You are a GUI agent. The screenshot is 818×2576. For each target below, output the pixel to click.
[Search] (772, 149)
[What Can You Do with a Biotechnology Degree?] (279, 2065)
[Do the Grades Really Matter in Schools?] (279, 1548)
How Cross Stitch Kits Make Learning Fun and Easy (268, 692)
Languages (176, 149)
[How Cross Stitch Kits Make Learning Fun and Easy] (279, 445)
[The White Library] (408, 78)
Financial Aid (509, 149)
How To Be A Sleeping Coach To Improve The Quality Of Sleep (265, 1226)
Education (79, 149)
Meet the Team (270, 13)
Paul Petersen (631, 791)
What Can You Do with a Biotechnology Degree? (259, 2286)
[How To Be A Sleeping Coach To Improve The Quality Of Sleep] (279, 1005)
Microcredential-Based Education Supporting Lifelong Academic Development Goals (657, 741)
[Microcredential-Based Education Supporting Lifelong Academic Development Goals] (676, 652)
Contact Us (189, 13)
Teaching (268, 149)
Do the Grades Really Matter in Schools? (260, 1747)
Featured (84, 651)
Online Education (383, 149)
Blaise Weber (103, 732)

________________________________________

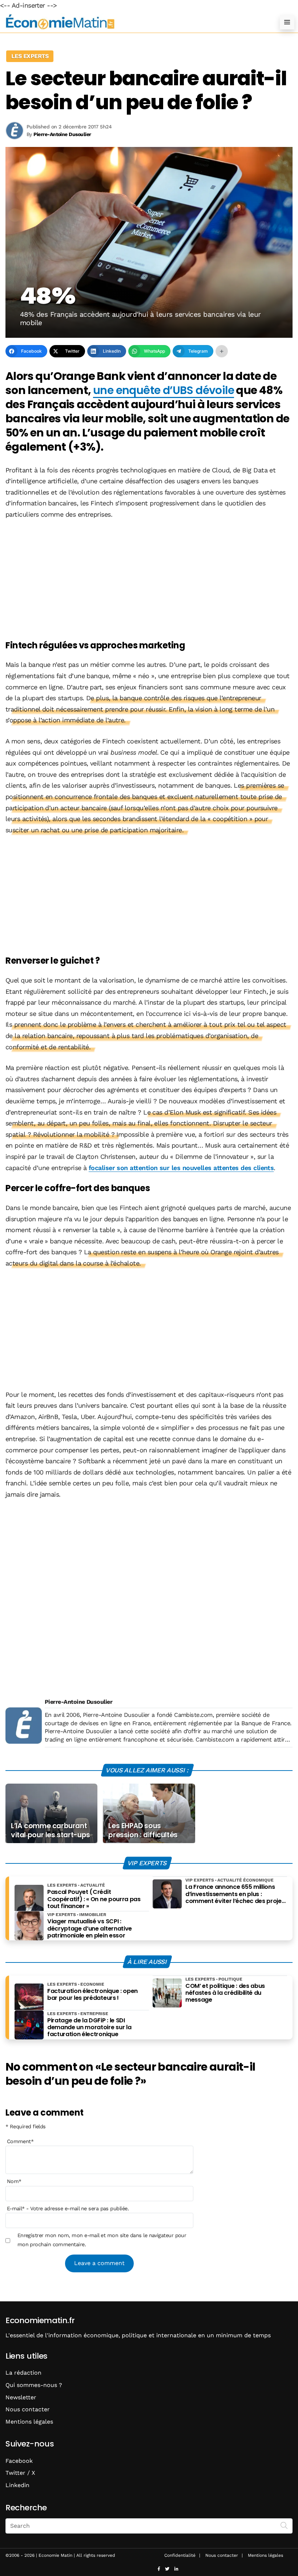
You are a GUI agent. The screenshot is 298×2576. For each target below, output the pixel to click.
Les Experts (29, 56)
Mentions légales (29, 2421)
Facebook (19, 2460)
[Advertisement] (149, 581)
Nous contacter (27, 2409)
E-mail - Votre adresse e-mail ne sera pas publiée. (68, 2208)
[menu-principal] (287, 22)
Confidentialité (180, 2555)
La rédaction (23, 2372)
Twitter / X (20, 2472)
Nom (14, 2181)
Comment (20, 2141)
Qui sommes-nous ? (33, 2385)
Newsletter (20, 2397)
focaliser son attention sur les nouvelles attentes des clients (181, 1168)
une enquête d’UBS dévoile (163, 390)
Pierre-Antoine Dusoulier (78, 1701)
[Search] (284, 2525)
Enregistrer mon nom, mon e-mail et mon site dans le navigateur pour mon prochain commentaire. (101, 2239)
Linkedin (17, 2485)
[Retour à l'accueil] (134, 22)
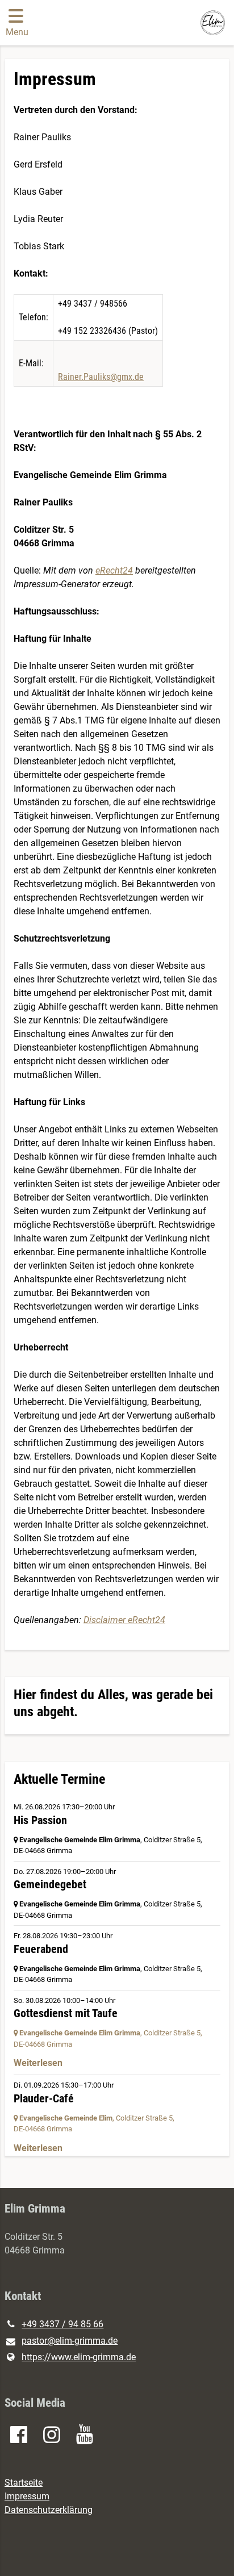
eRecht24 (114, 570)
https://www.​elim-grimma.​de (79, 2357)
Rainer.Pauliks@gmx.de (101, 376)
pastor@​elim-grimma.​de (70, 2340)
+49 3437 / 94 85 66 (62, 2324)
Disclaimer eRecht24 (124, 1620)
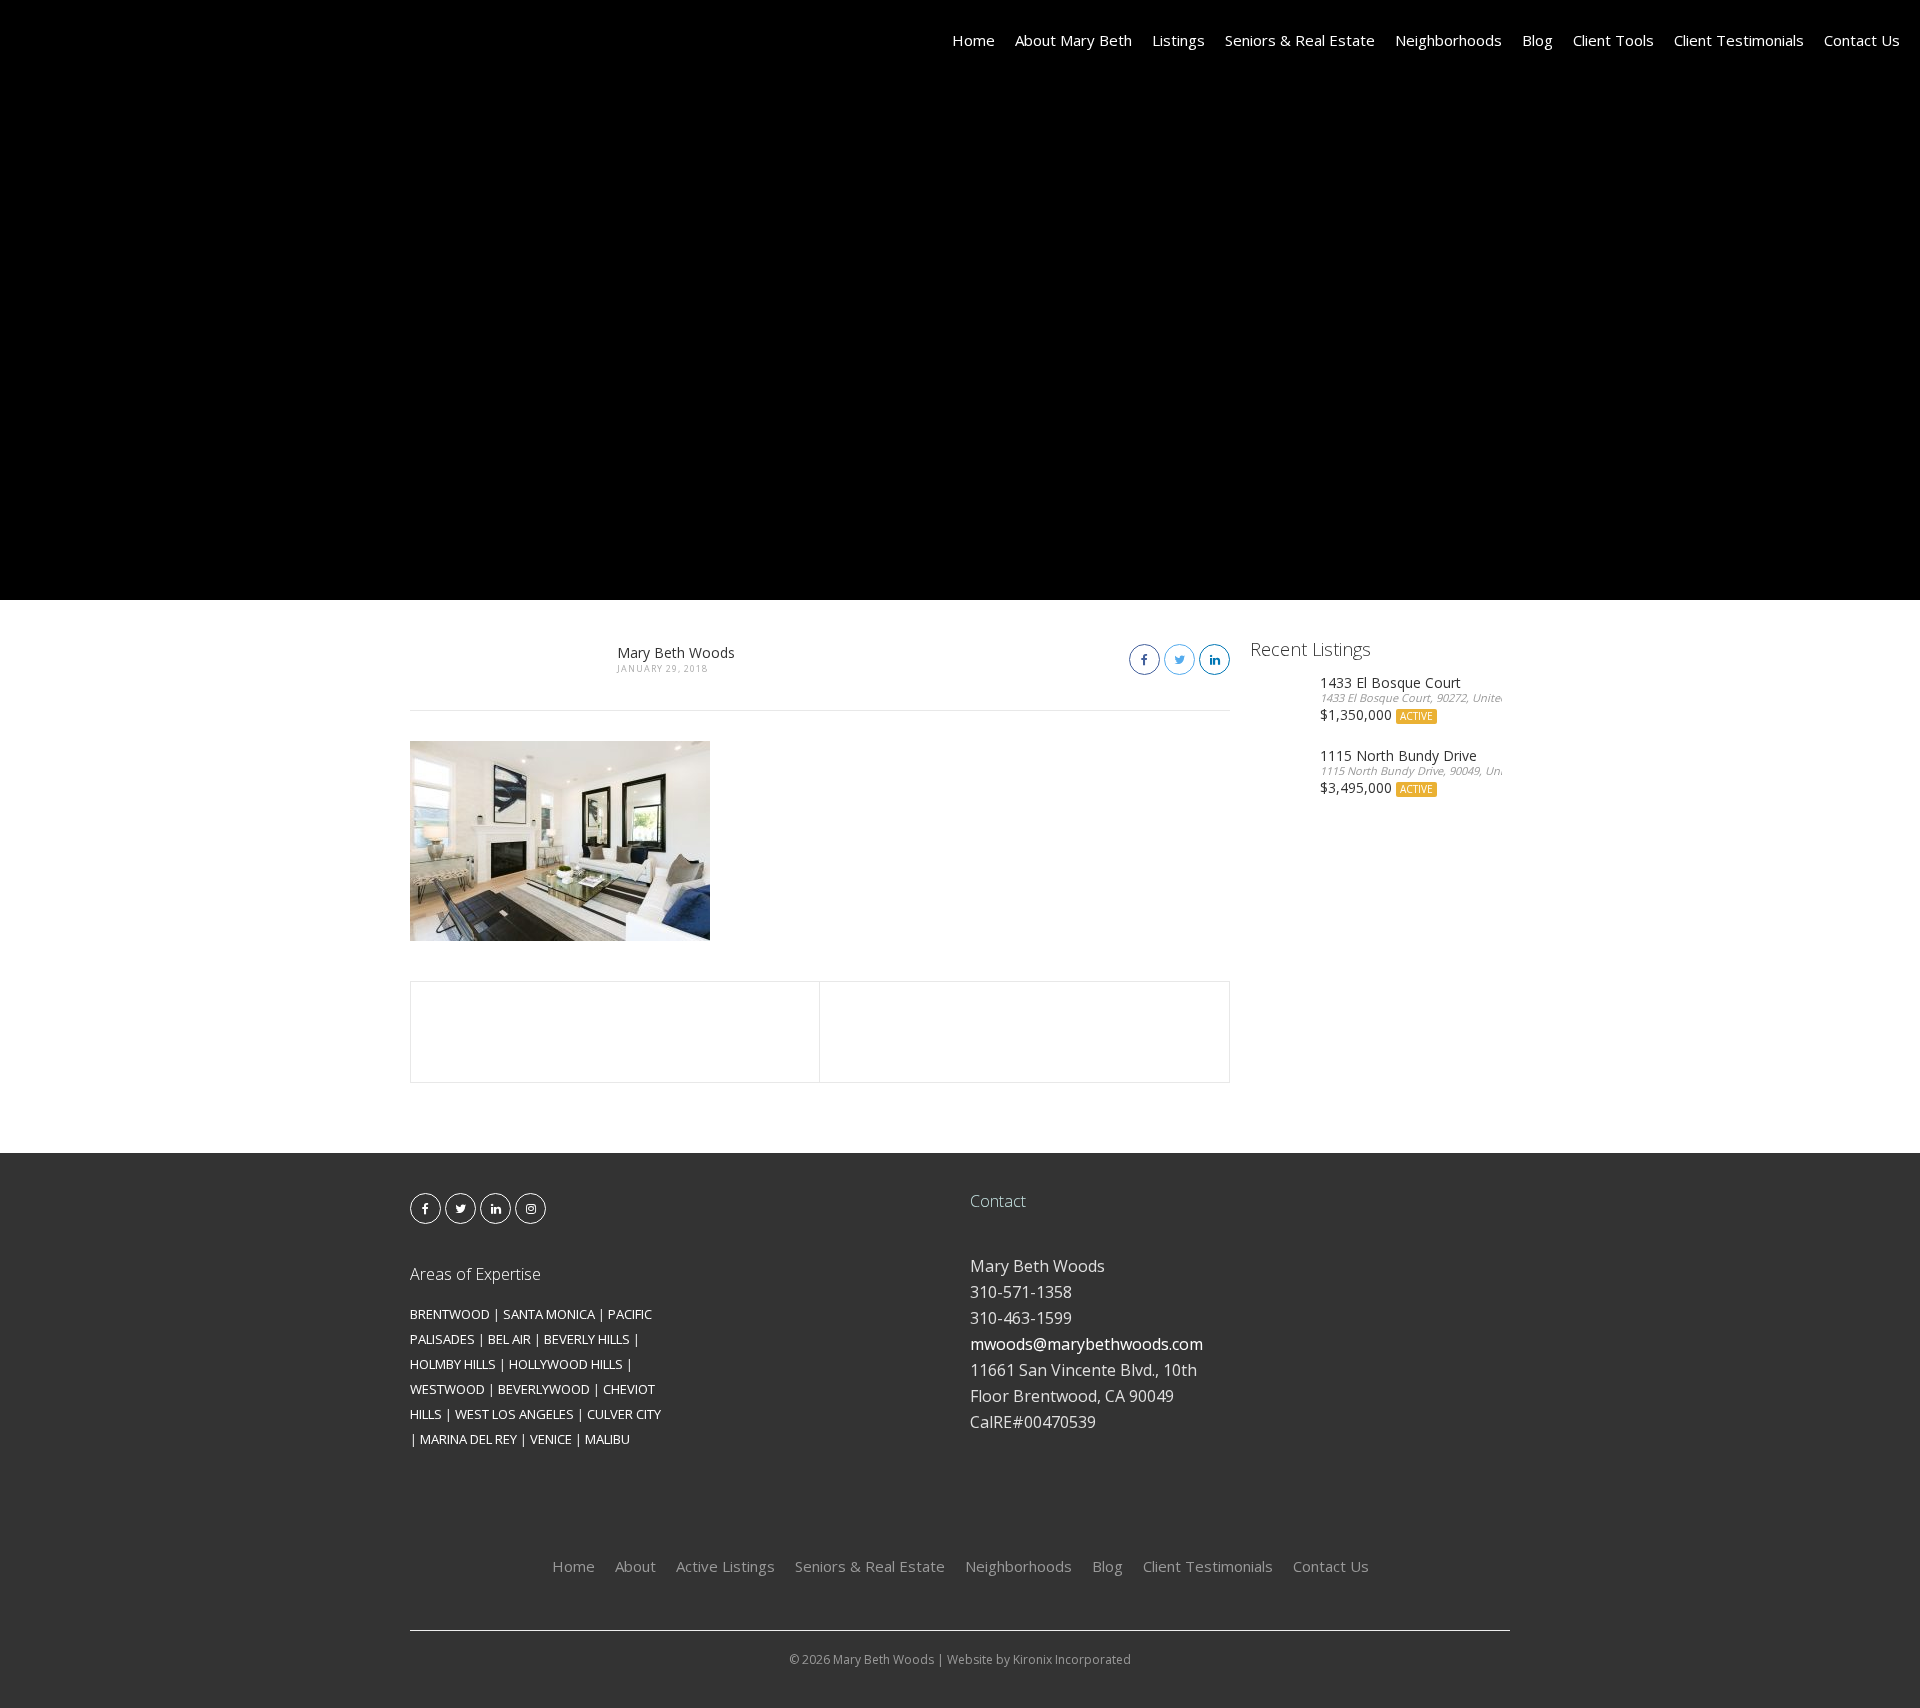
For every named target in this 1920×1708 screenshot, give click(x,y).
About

________________________________________

YOUR OBJECTIVE:
Scan the listing above for the line that has "Contact Us (189, 13)", then copy exactly from that line through the line that has "Blaise Weber (103, 732)".

ANSWER SPACE:
Contact Us (189, 13)
Teaching (268, 149)
Do the Grades Really Matter in Schools? (260, 1747)
Featured (84, 651)
Online Education (383, 149)
Blaise Weber (103, 732)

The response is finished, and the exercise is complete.